[
Editor's Note: Read the Powells.com interview with Michael Perry.]
"Which came first, the chicken or the coop?"
— my wife, 2007
She didn't really say that, but she certainly earned the right. We first discussed the idea of getting chickens way back when we were dating. Shortly after that I began fantasizing about the perfect chicken coop. I came up with a lot of really terrific plans. And just kept coming up with them...even after we were married, and the chicks arrived...even after the chicks grew feathers...even after the chickens had been moved from the garage to the old pump house because the garage had gone to smelling like a rendering plant. At certain family meetings, it was posited that if I didn't get the coop built soon, we would settle into a perpetual Easter with every day an egg hunt.
With help from my buddy Mills, I did get the bloody thing built before the snow flew. And I don't mean bloody in the light English profanity sense. While constructing one of the walls, Mills managed to shoot himself through the finger with the nail gun (this from the same guy who served as my personal doula during the homebirth of my daughter). I wasn't helping Mills the day he shot himself, so he took a photo of the carnage and sent it to me.
It has been said that one must suffer for one's art: In this case, I appreciate Mills suffering for my art. Without Mills, there would be no coop on the cover of Coop.

Nice shirt.
As you can see from the photo above (I wish I could say the boat behind me is my private carp-shooting rig, but in truth it's in storage for a friend), I didn't let Mills do all the work himself. You will note the tape measure. I had a whole riff on tape measures in Coop that didn't make the final cut. I buy a lot of tape measures because I lose a lot of tape measures. I figure the more you seed the farm with them the more likely you are to find one when you need one. In order to stretch my tape measure budget, I draw a fine line between quality and economy. Once, while shopping for materials to build myself a modest hunting shack, I found myself staring at a hot pink tape measure. I liked the idea of the pink tape measure not because pink's my thing but because I figured it would be easy to find if I ever I misplaced it, which is usually about five minutes into the project. I waffled a bit, because the tape measure cost $1.95, and if you buy a 25-foot tape measure for under two bucks you are buying junk and you know it, but then I thought, well, what the heck, because it's not like I need something top of the line and as a matter of fact, with my limited construction skills (I bend as many nails as I drive), a high-end tape measure seems an overoptimistic investment. And so I bought the thing.
The very first time I tried to use it, while measuring corner-to-corner to make sure the floor I was building was square (it wasn't), the tape was extended about eight feet when the tab slipped off the board and the blade retracted, z-whup! It whipped around a little at the end there, and because the blade was made of some metal one notch below tinfoil, the force of the retraction put a kink in it, the upshot being that the end of the blade curved up and every time I hooked it over a board and tried to take a measurement, the end sprung loose and z-whup! rolled itself up. The third time this happened, I rose up to my tip-toes and hurled the thing straight down with all the fury I could muster.

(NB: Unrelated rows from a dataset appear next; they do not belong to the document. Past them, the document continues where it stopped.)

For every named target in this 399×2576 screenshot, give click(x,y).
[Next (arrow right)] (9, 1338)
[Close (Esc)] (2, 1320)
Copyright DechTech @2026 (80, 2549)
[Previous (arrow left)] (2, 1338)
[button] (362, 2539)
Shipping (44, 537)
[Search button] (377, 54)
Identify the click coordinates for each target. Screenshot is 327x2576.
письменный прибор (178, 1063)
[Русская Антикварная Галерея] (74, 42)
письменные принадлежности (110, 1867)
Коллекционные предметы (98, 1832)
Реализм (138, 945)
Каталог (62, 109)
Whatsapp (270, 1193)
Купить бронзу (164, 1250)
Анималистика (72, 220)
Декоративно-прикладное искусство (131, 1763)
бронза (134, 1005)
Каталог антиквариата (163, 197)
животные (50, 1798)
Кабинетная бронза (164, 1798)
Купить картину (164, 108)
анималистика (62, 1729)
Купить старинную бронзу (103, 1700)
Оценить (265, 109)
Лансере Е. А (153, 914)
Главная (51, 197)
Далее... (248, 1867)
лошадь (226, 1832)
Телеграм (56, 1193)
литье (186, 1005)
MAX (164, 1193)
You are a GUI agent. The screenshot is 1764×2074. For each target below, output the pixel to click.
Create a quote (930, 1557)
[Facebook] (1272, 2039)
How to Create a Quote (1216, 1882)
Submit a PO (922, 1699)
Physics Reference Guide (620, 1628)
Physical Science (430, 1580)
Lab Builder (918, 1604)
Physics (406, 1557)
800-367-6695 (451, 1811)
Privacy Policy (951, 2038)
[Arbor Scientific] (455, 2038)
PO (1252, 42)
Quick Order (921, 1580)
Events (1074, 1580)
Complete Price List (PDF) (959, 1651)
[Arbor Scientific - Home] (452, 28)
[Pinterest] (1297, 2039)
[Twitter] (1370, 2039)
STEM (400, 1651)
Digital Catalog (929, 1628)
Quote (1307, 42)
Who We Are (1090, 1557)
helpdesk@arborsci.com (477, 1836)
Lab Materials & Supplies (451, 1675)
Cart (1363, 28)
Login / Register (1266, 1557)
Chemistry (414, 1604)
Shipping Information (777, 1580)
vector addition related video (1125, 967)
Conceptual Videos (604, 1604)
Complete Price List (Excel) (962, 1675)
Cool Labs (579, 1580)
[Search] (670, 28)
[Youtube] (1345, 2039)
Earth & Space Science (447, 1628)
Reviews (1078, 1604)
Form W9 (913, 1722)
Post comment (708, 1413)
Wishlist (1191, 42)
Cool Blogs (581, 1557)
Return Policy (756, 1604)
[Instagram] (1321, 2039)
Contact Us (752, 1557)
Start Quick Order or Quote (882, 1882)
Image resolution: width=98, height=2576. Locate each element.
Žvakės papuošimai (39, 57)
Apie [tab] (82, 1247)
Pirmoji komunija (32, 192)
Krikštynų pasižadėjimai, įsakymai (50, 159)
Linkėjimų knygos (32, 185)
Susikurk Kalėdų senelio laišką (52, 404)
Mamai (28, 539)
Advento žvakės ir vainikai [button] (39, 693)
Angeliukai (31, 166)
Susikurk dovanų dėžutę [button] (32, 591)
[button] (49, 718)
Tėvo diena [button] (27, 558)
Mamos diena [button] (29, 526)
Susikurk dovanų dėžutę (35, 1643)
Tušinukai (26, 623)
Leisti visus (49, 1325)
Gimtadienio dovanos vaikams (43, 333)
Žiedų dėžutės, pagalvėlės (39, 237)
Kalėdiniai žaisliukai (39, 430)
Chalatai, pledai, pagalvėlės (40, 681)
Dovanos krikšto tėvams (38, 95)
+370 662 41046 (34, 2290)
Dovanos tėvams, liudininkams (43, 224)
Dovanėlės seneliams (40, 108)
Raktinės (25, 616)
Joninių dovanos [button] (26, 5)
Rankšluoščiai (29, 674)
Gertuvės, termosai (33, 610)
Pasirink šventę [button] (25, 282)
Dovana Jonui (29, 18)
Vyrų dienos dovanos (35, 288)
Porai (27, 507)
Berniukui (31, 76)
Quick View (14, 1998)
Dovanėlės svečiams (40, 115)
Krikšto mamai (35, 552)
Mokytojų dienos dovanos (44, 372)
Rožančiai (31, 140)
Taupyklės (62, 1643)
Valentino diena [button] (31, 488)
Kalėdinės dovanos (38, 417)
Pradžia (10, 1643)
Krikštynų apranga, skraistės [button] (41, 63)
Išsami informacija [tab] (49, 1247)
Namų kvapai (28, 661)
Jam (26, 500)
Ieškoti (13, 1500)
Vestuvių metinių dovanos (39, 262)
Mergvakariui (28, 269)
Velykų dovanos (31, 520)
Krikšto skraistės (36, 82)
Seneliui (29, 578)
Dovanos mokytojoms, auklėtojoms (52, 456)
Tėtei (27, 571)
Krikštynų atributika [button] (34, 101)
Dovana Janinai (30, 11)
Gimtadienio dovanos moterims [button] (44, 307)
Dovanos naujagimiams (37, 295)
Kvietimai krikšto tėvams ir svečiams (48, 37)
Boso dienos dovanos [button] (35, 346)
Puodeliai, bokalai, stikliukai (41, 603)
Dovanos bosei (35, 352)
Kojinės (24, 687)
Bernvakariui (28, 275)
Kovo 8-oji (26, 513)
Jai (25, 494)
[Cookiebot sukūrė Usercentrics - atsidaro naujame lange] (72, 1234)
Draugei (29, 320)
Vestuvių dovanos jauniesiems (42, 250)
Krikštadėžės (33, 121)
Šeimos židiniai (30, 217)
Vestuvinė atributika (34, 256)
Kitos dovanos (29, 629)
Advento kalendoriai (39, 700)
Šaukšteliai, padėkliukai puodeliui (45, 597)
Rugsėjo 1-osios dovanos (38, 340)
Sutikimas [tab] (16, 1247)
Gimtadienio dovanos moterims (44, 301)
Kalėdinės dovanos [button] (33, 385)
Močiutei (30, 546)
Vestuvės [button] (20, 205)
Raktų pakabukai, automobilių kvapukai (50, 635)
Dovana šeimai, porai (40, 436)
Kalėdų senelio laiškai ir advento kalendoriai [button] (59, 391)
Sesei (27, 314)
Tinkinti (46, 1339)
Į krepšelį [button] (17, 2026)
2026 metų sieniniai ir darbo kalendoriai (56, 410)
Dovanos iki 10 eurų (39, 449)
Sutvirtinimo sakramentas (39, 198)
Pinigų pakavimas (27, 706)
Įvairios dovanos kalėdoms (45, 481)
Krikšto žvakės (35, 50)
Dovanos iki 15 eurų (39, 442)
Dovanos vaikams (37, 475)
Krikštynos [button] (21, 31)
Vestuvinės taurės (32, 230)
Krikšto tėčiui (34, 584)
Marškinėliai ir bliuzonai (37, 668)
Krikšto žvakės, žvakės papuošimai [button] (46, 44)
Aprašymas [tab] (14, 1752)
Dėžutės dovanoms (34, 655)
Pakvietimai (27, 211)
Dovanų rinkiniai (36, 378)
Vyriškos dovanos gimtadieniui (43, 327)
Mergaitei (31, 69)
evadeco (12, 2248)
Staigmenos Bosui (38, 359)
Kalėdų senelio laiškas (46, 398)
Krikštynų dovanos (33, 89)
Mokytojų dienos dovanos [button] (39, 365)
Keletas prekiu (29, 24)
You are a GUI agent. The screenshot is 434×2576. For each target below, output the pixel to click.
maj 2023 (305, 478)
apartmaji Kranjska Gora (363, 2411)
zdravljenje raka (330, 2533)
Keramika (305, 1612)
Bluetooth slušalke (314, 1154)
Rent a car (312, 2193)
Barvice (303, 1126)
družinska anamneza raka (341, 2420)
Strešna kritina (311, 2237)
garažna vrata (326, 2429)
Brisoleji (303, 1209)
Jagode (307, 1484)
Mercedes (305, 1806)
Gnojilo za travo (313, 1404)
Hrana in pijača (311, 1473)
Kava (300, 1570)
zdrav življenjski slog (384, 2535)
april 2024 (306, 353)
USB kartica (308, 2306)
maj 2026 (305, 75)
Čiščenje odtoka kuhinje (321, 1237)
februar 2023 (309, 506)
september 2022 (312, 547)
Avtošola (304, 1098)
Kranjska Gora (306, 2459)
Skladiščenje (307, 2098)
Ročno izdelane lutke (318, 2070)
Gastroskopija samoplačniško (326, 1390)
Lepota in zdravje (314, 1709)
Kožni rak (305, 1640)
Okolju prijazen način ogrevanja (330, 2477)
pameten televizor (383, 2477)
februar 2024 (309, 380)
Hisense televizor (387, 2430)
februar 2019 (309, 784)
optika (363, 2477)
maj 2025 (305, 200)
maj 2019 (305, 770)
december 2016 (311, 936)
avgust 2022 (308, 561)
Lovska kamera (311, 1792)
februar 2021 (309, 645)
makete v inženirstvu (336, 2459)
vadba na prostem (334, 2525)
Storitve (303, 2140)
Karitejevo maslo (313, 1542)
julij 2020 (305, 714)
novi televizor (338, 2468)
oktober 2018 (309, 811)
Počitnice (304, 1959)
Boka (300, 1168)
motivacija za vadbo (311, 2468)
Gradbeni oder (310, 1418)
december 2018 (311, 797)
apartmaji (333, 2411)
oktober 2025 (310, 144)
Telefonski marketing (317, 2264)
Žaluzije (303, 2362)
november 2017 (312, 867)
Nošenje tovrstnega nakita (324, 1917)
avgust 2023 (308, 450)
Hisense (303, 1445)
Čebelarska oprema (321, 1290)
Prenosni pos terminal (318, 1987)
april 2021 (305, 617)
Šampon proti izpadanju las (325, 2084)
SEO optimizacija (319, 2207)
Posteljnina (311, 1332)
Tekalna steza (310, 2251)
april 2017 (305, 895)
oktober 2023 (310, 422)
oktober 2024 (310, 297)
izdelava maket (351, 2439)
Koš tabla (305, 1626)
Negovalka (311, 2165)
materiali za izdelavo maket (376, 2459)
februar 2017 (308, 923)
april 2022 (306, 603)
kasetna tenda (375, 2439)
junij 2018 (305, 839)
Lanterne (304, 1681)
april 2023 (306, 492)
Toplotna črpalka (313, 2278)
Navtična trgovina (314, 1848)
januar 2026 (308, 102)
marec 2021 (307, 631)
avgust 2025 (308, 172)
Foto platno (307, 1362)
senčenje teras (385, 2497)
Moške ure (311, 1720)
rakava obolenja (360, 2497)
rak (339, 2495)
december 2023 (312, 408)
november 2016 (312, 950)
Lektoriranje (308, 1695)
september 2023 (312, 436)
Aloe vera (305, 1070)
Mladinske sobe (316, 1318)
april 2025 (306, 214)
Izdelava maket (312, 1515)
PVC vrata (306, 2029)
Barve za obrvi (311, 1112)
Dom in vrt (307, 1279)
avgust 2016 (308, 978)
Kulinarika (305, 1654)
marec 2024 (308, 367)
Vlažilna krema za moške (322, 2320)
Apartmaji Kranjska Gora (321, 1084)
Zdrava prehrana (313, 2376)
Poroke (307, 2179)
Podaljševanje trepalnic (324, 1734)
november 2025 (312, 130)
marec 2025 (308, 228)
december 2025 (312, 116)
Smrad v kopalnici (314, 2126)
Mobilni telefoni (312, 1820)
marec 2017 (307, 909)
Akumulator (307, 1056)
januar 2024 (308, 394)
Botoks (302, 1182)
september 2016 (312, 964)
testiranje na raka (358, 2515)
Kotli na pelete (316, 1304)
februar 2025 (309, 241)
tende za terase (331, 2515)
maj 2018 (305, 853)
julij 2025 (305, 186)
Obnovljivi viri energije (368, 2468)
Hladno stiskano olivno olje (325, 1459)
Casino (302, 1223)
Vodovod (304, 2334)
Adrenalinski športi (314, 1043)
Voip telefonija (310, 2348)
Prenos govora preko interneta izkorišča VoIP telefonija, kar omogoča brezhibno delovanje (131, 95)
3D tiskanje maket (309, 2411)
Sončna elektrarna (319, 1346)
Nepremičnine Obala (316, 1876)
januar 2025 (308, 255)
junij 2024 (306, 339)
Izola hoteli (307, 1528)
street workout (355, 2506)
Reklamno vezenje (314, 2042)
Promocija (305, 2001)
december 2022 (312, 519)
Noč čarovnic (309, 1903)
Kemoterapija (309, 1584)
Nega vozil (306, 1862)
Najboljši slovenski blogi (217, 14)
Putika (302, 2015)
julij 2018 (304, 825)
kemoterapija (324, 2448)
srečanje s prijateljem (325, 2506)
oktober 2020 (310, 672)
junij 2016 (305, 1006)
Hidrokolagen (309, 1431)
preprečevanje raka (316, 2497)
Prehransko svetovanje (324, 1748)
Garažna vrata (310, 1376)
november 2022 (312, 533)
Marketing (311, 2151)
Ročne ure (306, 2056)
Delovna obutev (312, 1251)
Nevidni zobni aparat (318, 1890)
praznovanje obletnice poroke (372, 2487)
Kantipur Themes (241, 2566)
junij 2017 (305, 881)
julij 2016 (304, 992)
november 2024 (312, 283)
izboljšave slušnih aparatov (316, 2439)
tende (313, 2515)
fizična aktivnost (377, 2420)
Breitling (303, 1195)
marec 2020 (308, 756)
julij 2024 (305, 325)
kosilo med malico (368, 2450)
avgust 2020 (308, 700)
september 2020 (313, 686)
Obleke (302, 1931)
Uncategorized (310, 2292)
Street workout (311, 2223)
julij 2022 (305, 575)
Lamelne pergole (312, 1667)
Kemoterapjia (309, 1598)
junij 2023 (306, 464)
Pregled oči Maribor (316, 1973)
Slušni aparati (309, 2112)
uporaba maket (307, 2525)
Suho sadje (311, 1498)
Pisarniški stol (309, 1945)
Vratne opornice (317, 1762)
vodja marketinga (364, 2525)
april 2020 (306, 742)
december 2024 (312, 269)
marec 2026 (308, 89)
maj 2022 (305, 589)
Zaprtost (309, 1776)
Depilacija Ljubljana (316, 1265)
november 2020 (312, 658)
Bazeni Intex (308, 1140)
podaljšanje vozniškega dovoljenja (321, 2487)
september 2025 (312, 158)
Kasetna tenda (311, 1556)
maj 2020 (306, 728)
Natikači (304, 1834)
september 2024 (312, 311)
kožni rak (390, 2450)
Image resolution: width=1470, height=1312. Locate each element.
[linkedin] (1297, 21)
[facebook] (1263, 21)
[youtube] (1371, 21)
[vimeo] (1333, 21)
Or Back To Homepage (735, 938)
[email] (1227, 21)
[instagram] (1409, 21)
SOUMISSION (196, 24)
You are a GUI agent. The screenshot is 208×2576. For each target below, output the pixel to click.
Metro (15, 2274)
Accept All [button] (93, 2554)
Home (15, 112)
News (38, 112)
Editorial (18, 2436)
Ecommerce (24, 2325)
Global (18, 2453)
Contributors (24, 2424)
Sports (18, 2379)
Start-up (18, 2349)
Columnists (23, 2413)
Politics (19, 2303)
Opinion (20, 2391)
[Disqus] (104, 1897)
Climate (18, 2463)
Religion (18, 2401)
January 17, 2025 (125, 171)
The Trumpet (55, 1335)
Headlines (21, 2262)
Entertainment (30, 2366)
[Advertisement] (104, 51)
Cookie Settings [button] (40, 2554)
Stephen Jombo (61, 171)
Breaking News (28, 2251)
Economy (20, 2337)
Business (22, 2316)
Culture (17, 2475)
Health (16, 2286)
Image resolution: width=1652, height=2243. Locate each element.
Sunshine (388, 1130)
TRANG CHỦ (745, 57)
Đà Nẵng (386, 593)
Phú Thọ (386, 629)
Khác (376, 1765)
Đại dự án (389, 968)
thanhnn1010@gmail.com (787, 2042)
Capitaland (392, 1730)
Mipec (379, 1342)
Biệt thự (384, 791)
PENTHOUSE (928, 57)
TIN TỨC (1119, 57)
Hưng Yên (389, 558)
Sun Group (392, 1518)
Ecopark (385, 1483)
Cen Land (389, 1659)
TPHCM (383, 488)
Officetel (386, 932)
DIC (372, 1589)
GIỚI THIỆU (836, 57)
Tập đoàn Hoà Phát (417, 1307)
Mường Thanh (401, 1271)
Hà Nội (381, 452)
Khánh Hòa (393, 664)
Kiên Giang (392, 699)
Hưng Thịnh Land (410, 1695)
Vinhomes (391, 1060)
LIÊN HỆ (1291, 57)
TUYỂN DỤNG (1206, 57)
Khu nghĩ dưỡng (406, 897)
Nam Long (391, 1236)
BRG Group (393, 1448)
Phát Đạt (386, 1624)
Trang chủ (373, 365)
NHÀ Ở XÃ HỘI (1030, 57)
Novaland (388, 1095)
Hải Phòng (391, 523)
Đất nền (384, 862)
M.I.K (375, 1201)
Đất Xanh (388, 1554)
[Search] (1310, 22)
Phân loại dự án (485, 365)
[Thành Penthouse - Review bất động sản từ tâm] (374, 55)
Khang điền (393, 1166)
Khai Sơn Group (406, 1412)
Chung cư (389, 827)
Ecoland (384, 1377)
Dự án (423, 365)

When it hit the floorboards, the tape measure exploded like a cheap...tape measure. The hot pink shell split in two halves. One half flew out into an adjacent overgrown pasture. The other half bounded nearly straight up and landed on the roof of my father's woodshed. The tape, released from the confines of the case, uncoiled with explosive force, flinging itself every which way. I cannot lie, it was a most satisfying result. There are more acceptable ways to handle blind rage, but show me one that pays off with the same level of instant gratification.
"That's what you get for buying a $1.95 tape measure," I thought, and immediately felt the rage returning. Sure, my fault, but they knew that tape measure was a piece of crap when they put it on the shelf. It was fraudulent at any price. I couldn't find the one half that had bounced into the cow yard, but I got the other off the roof, wrapped the blade around it in a big wad, taped the whole works together into a shattered, twisted bundle, and headed back to the store. When I got there I went to the customer service counter and, using my best I'm about to climb a tall tower with a big gun gaze, looked the nice young lady square in the eyes, held out the clustered remnants, and said two words.
"This broke."
She looked at the wad of wreckage. Then she looked back at me.
Then she dug $1.95 out of the till.
I used the money to buy nails I couldn't hit.
We did get the coop built before the snow flew. Apart from a few splinters, there were no more work-related injuries, although we had a very close call when a wall broke loose and nearly crushed me.

This is why, even as a writer, I favor steel-toed boots. I came three feet from being Buster Keaton.
As of this writing, our chickens have survived their second Wisconsin winter in a structure more solid than my dreams. But please, when you see the coop on the cover of Coop, pause a moment to think of poor old Mills, doing a jig in the driveway, squeezing his punctured digit, and reciting aloud some very naughty words indeed.